One of the key eradication challenges is the incomplete knowledge about how HIV manages to persist despite being almost completely shut down by the most potent antiretroviral (ARV) drugs. Robert Siliciano, MD, from Johns Hopkins University in Baltimore, gave the opening plenary lecture at the recent 16th Conference on Retroviruses and Opportunistic Infections in Montreal on this topic.
Siliciano explained that a tiny—one in a million—subset of latent infected CD4 cells manages to continue producing HIV at extremely low levels in people on ARV therapy. Moreover, there may be other cells, called macrophages, that continue to produce low levels of virus as well. Scientists are not entirely clear how these cells manage to evade the HIV-blocking effects of ARV therapy.

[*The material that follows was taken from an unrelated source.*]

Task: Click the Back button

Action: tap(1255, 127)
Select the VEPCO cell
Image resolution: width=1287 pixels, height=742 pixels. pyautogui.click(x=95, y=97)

Another scientist who coauthored the Science article, David Margolis, MD, from the University of North Carolina in Chapel Hill, has long sought drugs that could activate, or “wake up,” these latent cells so that they would be accessible to ARV treatment. The challenge, however, is how to activate only those cells infected with HIV, and not uninfected cells. Broad level activation of all resting cells would be fatal.
The article’s authors argue that only a collaborative effort involving the government, the pharmaceutical industry and private donors has the potential to overcome the challenges involved in eradication research. They are advocating for what they call a “collaboratory,” where the various stakeholders share both data and resources and work together in tackling the vital scientific questions that remain unanswered.
Cure-based research is a cause that was championed by longtime AIDS activist Martin Delaney, who died six weeks ago from liver cancer. Delaney coauthored the article, which was dedicated to his memory.